Your goal :: The expected answer is every line from the material below that has the word "agent".

=====

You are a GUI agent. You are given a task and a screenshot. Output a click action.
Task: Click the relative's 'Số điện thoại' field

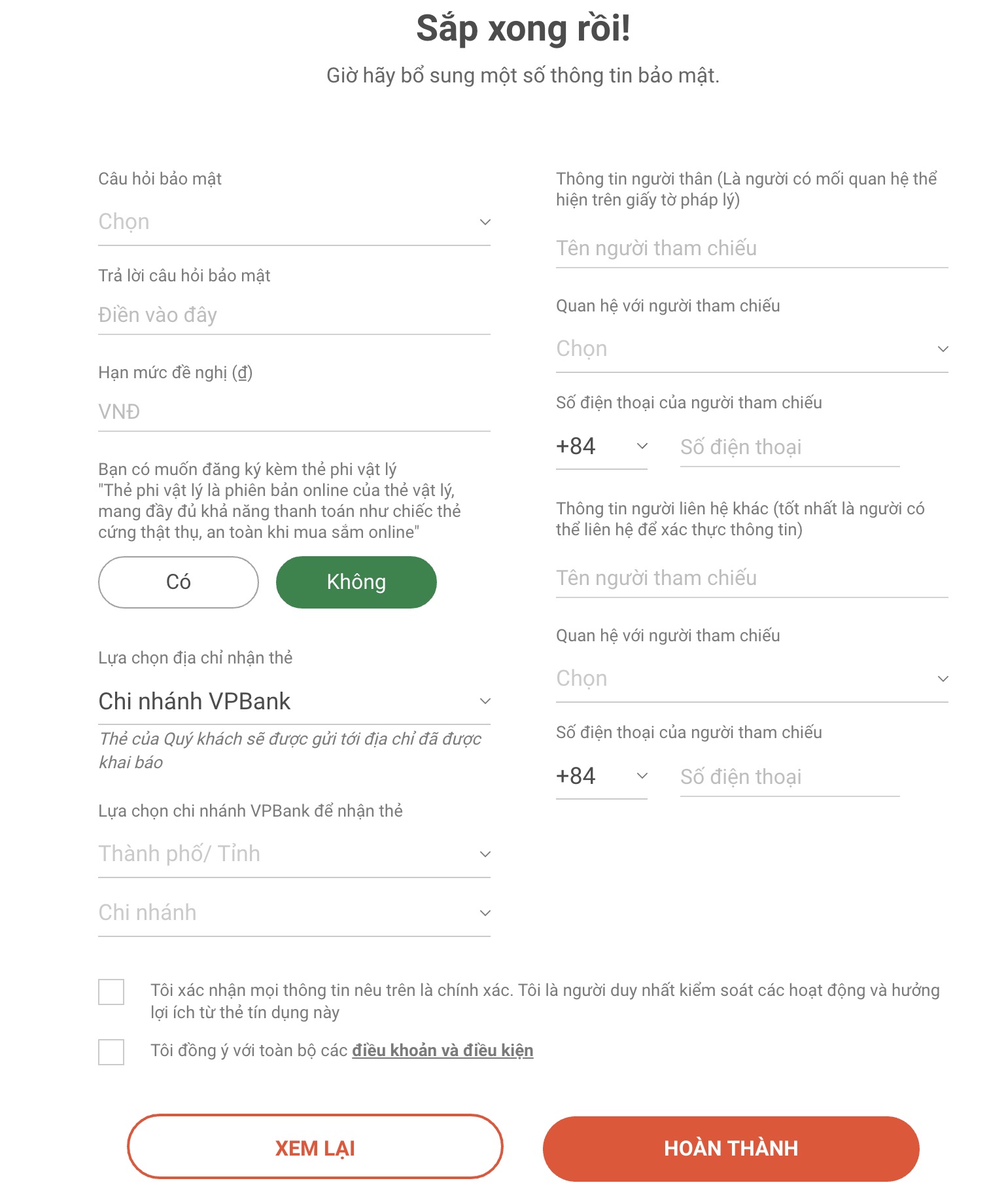tap(789, 448)

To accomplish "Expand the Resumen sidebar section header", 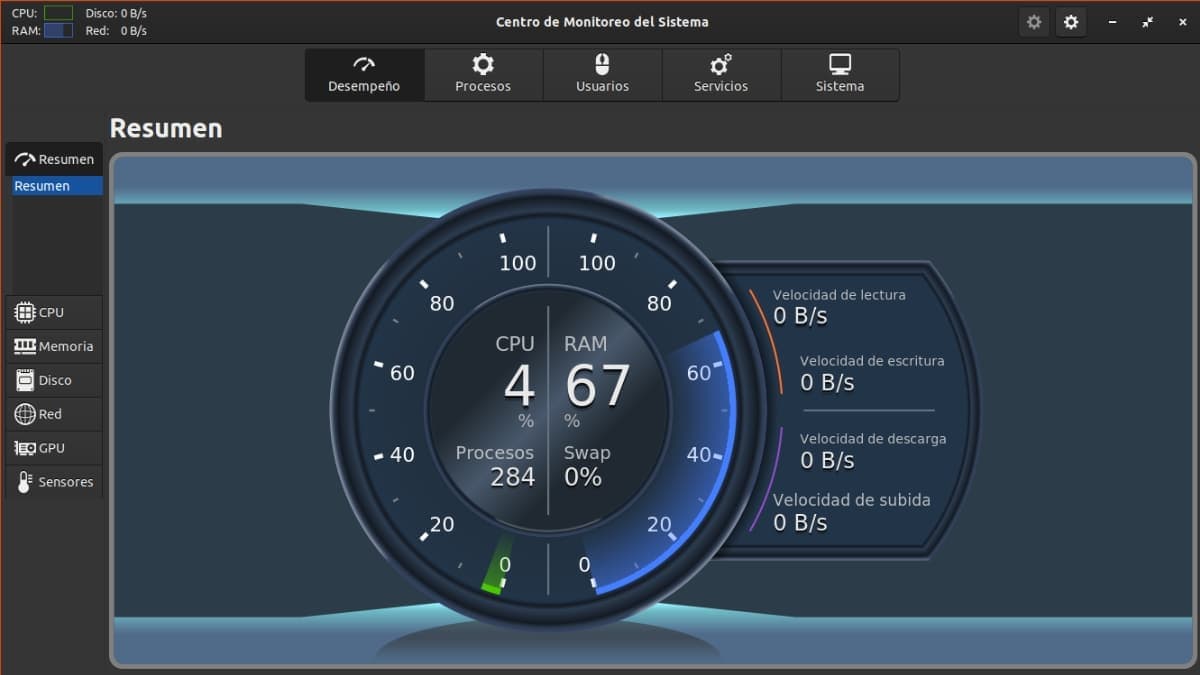I will 55,159.
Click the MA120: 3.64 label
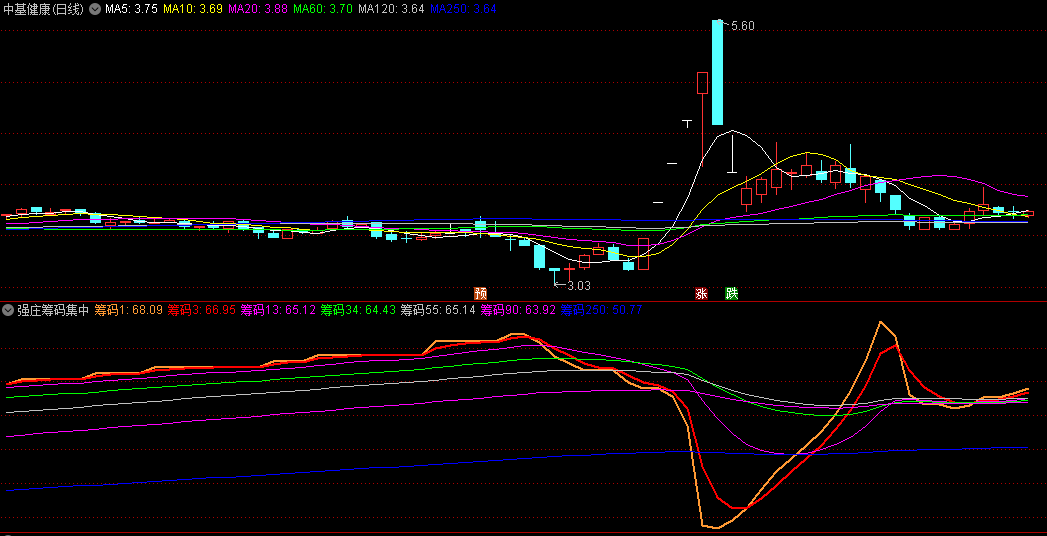This screenshot has width=1047, height=536. click(391, 9)
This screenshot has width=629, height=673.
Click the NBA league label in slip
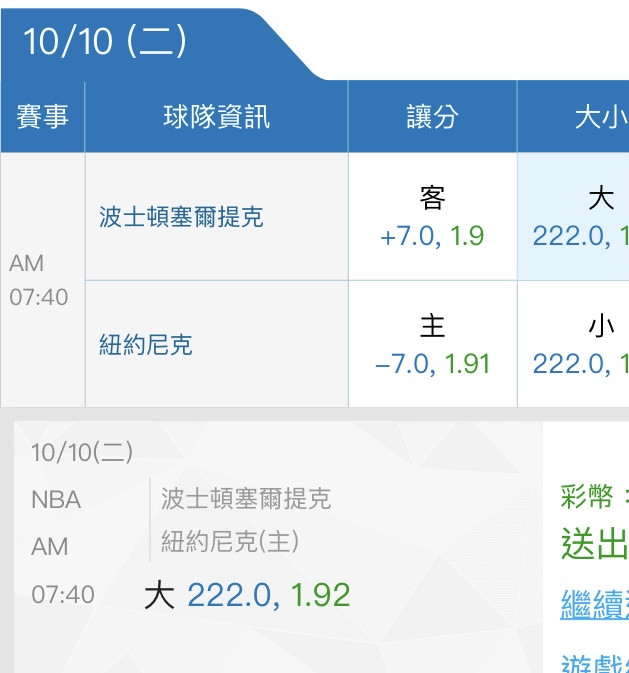(56, 500)
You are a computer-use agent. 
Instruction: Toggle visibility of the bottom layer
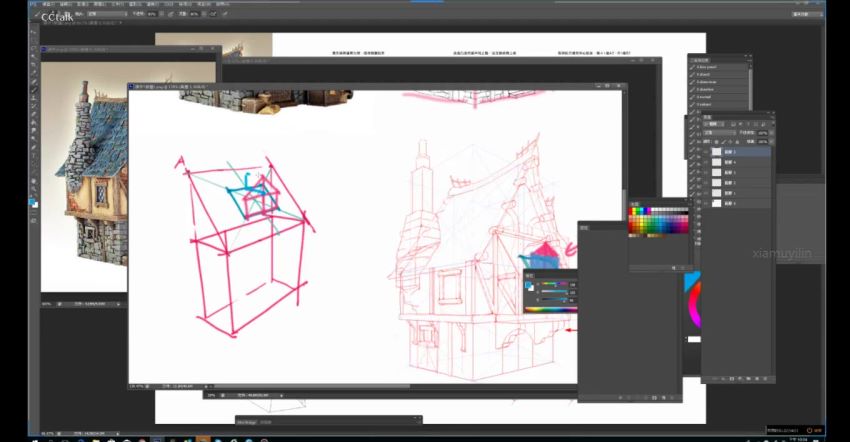[707, 203]
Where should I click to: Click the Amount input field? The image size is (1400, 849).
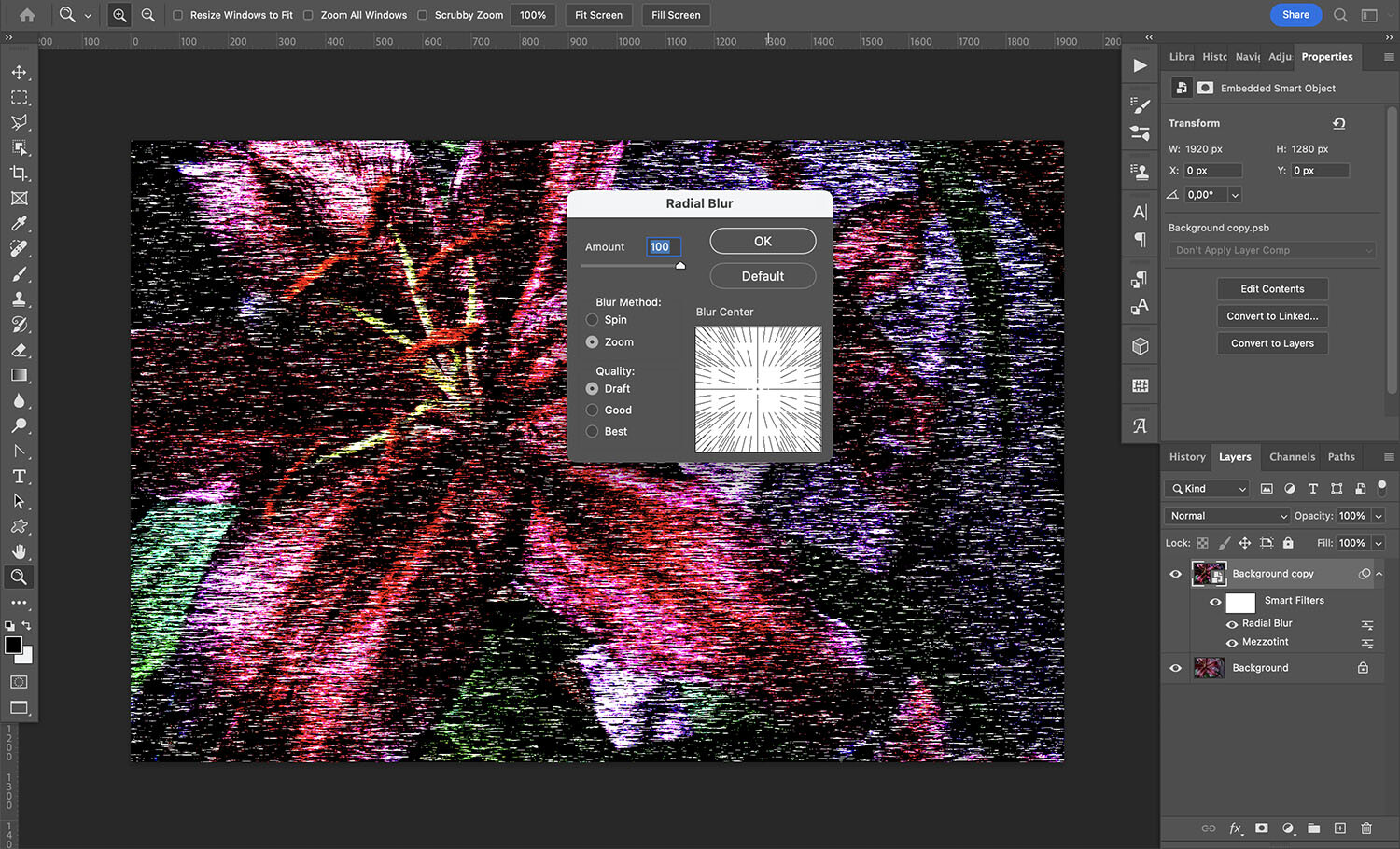663,246
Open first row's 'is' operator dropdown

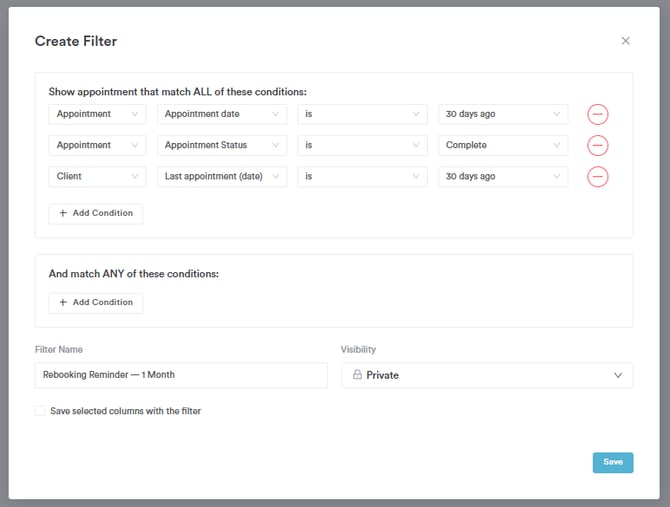(362, 114)
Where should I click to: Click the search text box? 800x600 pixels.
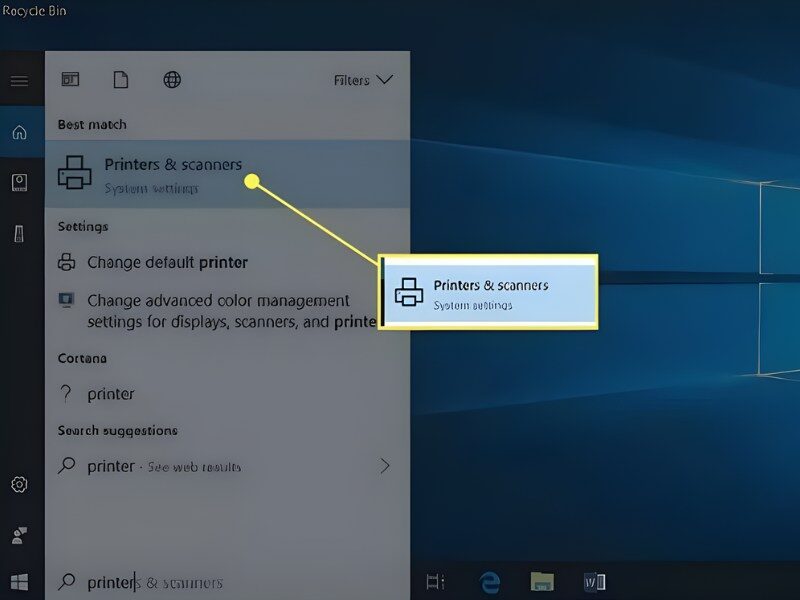[x=230, y=582]
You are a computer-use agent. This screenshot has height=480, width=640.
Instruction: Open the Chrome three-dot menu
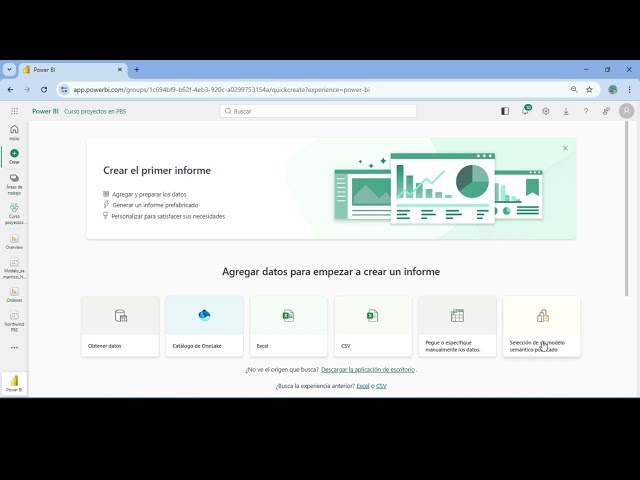point(629,89)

=====

Finished task ::
You are a GUI agent. You are given a task and a screenshot. Output a click action.
You are a computer-use agent. 
You are a computer-use agent. This screenshot has height=480, width=640.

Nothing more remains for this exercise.